Cyprus reported an unprecedented 5,048 coronavirus cases on Friday, ending the year at its worst as December was the second deadliest month at 41, while hospitalisations continued to rise to 180, near the national bed capacity level.
Cyprus may have avoided a fourth lockdown as the government tightened COVID-19 rules, but stricter measures may soon be imposed as Omicron fuels record infections.
The health ministry said in its daily Covid bulletin that a 76 year old man and 78 year old woman were the latest victims of the virus, raising the death toll since the pandemic started to 638.
December deaths were up from 12 in November and one more than the 40 deaths recorded in September, after a record 80 in August and 20 in October.
Daily infections saw a new record for the fifth consecutive day and are five times higher than a week ago, which experts attribute to the highly transmissive Omicron variant.
From 912 daily cases on Boxing Day, new infections leaped to 1,925 on Monday, surged to 2,241 on Tuesday and 3,002 on Wednesday, set a new high on Thursday with 3,851, more than triple the previous high of 1,152 in July, before Friday’s record 5,048.

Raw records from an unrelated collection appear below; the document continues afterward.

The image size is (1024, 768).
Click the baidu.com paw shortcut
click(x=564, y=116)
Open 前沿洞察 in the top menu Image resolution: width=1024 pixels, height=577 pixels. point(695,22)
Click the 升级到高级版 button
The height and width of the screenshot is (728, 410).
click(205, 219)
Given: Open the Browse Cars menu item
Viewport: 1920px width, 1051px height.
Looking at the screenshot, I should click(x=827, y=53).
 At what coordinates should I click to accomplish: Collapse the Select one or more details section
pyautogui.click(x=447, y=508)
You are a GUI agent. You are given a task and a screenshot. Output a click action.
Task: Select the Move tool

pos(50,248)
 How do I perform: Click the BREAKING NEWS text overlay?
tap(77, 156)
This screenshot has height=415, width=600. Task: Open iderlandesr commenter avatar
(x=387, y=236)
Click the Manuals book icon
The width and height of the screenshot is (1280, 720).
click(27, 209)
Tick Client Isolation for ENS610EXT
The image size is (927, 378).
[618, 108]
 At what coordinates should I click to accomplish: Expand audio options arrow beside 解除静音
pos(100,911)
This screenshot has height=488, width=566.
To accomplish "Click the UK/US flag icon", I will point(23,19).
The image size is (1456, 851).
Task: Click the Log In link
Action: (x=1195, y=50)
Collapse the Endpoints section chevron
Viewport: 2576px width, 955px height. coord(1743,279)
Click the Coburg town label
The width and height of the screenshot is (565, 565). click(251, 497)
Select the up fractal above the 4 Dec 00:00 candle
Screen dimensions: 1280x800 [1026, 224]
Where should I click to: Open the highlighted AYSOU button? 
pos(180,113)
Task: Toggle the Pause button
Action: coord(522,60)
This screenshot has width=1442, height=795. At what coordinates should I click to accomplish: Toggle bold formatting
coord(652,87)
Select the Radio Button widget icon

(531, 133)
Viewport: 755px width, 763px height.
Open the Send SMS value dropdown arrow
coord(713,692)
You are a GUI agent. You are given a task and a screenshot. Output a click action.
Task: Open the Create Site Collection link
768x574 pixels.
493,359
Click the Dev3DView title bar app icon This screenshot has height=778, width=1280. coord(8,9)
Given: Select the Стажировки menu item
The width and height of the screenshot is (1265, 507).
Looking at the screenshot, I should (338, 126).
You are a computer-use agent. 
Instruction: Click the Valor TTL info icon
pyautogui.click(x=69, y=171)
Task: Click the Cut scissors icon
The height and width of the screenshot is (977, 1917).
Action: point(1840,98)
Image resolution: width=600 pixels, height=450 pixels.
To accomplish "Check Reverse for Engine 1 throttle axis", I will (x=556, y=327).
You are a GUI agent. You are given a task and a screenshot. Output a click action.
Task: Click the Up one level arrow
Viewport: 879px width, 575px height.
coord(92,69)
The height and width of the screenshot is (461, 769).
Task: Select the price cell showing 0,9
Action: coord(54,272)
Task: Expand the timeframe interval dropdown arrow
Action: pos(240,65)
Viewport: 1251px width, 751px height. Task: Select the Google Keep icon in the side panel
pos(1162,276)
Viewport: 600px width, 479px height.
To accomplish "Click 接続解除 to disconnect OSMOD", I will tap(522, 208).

Hospitalisations rose by two to 180, with serious cases down six at 79.
Patient numbers have increased steadily since breaking past the 100-level in mid-November, raising fears of reaching the national bed capacity of 200.
The number of intubated patients remained unchanged at 28, while 86% of hospital patients were reported as unvaccinated, up from the previous day’s 85%.
Eighteen patients are considered post-Covid, having recovered from the virus, but remain intubated and in a serious state.
The total number of SARS-CoV-2 infections since March 2020 reached 166,827.
Record 170,000 tests
A total 169,476 PCR and rapid tests were conducted during the past 24 hours, 55,000 more than Thursday as more needed a negative result to be allowed in clubs and venues hosting New Year celebrations.
With a new record in cases as well as tests, the benchmark ‘test positivity’ rate skyrocketed to an unprecedented 2.98% from 3.36%, triple the high-risk barrier of 1.0%.
Of the new infections, 105 were passengers who arrived at Larnaca and Paphos airports, and 1,377 were diagnosed from private initiative, hospital, and GP tests.
A further 2,815 cases were detected from private rapid tests at labs and pharmacies, and 751 were positive from the free national testing programme, available only to those vaccinated or recovered from earlier infections.
Two of the 761 samples from retirement homes were positive, while two of 175 samples tested positive from restricted institutions. All ten tests in special schools had a negative result.